Today we are visiting the Ayala Foundation, the 49 year old social arm of the Ayala Corporation, one of the oldest and largest business groups in the Philippines.
The Foundation is to be found on the corner of Ayala Avenue but there is a clear distinction between the Foundation’s humble brown-carpeted office and the glittering corporate headquarters, surrounded by helipads.
Ayala works to address poverty in the Philippines in all its forms and the staff at the Foundation have already been really helpful to us in setting up meetings with their partners for our fieldtrip. We will be seeing 5 of their projects in the next two weeks and today we simply want to get an overview of their work and the social issues that are significant in this country.
One of the sector’s Ayala focuses on is education. There are 37,000 public primary schools, 6,500 secondary schools. 42% graduate from high school, 20% go to college and only 14% graduate from college. The government budget for schooling children is $100/child/year. Shocking to us, the average capacity of the teachers is only up to grade 4. The overall picture is of an education deficit; although tuition is free, there is a high poverty-related drop-out rate of about 35%.
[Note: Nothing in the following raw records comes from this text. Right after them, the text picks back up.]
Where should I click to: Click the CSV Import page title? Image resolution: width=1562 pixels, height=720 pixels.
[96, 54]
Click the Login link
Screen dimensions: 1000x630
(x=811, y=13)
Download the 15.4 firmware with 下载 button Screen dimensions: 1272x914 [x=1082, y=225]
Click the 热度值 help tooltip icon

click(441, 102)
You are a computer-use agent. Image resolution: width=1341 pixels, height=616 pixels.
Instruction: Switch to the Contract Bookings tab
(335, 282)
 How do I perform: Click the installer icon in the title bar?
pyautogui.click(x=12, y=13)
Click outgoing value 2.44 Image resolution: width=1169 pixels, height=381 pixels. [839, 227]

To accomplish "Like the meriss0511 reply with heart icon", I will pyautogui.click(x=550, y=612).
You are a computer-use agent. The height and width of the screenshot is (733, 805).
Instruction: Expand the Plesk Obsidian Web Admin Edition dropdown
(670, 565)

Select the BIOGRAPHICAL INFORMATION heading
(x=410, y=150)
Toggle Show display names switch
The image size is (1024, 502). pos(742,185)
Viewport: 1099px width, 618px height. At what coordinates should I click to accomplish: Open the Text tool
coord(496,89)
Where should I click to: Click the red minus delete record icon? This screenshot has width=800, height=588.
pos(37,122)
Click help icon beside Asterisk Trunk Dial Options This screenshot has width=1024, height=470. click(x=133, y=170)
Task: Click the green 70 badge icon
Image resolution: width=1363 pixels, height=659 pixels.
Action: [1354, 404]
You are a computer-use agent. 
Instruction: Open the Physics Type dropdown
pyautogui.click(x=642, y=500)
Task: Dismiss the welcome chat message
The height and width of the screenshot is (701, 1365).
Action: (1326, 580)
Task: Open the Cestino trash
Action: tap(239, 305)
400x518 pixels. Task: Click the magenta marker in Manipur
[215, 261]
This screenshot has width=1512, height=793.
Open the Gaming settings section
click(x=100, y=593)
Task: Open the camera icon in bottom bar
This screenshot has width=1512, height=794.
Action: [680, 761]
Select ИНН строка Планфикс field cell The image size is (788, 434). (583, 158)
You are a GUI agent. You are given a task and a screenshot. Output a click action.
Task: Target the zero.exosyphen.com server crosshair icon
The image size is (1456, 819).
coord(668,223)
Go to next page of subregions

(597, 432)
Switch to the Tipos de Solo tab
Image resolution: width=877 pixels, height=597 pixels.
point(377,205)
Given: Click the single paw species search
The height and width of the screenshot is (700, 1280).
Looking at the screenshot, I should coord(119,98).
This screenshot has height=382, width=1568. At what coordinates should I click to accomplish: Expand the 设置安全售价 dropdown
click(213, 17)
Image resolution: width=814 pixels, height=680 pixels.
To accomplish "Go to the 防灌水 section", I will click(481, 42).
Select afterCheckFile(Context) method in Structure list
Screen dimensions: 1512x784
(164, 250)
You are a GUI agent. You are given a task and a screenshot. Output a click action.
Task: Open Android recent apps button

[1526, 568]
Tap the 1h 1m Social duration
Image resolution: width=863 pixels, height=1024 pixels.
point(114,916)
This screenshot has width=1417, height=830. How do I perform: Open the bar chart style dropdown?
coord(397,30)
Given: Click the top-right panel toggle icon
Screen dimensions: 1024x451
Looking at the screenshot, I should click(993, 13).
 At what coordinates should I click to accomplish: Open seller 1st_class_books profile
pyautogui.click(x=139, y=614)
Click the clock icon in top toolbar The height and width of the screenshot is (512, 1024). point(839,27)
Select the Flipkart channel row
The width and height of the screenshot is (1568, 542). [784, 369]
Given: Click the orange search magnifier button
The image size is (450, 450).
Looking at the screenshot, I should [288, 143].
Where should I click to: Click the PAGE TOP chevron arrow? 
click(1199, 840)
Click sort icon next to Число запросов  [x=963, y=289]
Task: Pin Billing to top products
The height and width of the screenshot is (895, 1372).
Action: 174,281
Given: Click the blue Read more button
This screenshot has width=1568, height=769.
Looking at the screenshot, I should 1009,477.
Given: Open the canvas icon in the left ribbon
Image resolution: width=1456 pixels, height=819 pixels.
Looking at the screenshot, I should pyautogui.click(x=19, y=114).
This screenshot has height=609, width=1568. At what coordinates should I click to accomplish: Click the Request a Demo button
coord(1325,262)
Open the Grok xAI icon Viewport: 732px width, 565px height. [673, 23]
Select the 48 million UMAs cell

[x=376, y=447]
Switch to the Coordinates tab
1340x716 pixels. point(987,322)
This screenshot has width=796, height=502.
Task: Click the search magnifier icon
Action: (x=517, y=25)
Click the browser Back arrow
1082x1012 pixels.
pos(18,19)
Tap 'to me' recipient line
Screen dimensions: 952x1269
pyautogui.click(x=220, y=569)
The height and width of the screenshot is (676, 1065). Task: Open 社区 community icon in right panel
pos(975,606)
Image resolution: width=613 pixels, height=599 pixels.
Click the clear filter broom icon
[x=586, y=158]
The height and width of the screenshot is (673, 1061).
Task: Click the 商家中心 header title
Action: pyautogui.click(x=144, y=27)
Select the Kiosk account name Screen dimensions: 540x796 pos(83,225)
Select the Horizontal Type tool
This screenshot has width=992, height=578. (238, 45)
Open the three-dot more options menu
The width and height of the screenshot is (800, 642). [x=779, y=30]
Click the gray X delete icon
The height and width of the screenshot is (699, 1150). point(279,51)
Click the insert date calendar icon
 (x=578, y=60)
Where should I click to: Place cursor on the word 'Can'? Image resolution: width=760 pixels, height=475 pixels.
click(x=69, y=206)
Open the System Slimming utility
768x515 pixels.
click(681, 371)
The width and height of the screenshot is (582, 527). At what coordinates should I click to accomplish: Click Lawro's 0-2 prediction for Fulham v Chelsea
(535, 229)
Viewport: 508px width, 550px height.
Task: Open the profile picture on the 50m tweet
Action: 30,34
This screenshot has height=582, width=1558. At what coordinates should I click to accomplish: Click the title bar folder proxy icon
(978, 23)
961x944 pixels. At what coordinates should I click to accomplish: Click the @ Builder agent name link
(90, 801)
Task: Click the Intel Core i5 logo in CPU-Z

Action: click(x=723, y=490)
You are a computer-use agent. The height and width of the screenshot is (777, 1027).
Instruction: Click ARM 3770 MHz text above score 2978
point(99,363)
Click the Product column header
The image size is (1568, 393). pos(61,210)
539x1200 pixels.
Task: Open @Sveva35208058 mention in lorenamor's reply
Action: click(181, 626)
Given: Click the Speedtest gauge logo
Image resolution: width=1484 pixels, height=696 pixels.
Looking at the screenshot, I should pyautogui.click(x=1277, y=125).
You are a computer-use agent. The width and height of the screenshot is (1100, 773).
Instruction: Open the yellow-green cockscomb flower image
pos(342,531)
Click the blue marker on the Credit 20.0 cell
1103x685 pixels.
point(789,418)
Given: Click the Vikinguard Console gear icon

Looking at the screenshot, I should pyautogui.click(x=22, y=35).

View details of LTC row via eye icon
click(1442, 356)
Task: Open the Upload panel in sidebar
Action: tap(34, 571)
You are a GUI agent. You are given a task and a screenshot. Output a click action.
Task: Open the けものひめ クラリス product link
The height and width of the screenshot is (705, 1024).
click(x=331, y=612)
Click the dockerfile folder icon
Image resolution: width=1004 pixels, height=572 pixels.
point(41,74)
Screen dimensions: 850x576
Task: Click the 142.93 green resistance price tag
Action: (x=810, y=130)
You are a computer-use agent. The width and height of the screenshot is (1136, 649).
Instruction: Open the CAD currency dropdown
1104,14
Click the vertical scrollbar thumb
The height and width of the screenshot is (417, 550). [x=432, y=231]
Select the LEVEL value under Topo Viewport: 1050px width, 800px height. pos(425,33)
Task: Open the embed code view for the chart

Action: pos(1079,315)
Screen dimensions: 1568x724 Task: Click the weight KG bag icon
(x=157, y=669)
We are going to be seeing their pilot school programme which helps slum children obtain a first-class education, and their internet literacy programme, helping secondary public schools connect to the internet and give children access. We also hear about their partnership with Nokia’s text2teach remote teaching aide which allows teachers to connect phones to TVs and download clips to help teach a range of subjects.
They also host a Young Leaders Congress where 80 of the Philippines most promising youth leaders are collected together for a 3 day congress. It is about to take place, and, noting our interest, the team immediately arrange for us to be part of their CEO helicopter shuttle service so that we can attend the opening ceremony tomorrow.